Throughout the process, we had to remember that the compiler or the environment may have inserted “invisible” functions or hidden code into the source; this meant we had to look beyond the source code. For example, while evaluating the high Task Control Block (TCB) switching rate of a CICS task, we learned that a third-party instrumentation facility that was pulled in at execution time was the culprit causing the high rate.
We took advantage of Parallel Sysplex for performance and load balancing and to lower third-party software costs by routing workload to the machine with the required software resource. We made minor changes to our applications to accomplish this, but we achieved a significant financial return.
Additionally, some of our databases don’t participate in database federation, forcing us to conduct multi-phase commits manually. This resulted in data integrity being questioned when we had to retrace many steps to do manual fixes. Even though data integrity wasn’t compromised, we considered this a performance issue because of the loss of productivity it caused. We carefully designed a homegrown agent that would oversee the multiple phases of commit and would trigger an undo process in case of failure.
Our back-end database is DB2 for z/OS, which manages about 10TB of data. Poorly performing SQL statements are the easiest to identify and correct. DB2 is well-equipped with accounting information at the correlation-ID level, package level, or even more granular levels. Only when an SQL solution is insufficient do we resort to other solutions.

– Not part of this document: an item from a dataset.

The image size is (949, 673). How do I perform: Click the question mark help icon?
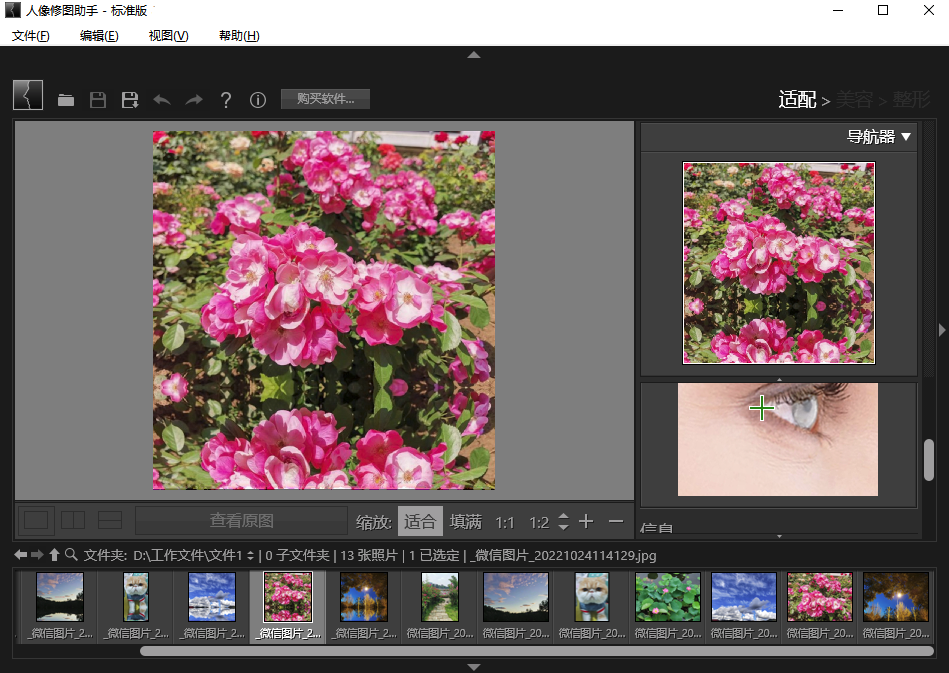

Not all performance solutions are software solutions; some are procedural. Examples include stacking up non-critical or time-insensitive updates for non-peak hours or running various audit reports together by sweeping the database just once. It may sound like a clear-cut solution, but it’s difficult to get a consensus when working within the layers of communication and time zone differences typical of a global community.
We also faced some interesting business functionality issues. We collect data from different sources (converging on one key) and distribute the same data to a different set of clients (diverging on another key). There’s an authentication process validating who has clearance to input the data and a filtering process at the distribution end. Both are resource-intensive procedures because of the granularity of authentication, but we proved we could reduce cost significantly by rewriting the algorithms. It was risky to change the decision-making modules that are the backbone of the business, but there was a greater risk in not trying. After careful evaluation and thorough testing, we rolled out the new algorithms and they were successful.
We solved some design issues with historical databases that mirrored operational database design. By changing the design, we could curtail exponential data growth. We keep dated information in our database, and old attributes become outdated when new ones are made effective. The old design involved explicitly applying a discontinue date to the old attribute; the new design assumes an implied discontinue date based on the presence of a new attribute. This yielded a more than 50 percent savings in the load operation.
- IBM’s Tivoli Decision Support for z/OS for general trend analysis
- PLAN_TABLE as a repository of explains of static SQL
- DSN Dynamic Statement Cache for dynamic SQL
- Visual Explain option of IBM’s Data Studio for graphic view of the SQL
- Compuware Corp.’s STROBE for in-depth analysis after we target a process for tuning.
We extracted accounting information from the Tivoli database using native SQL in a format that’s comparable to a DB2PM report. We used thread-level and package-level details to pinpoint likely candidates, then we used STROBE and Data Studio for in-depth analysis.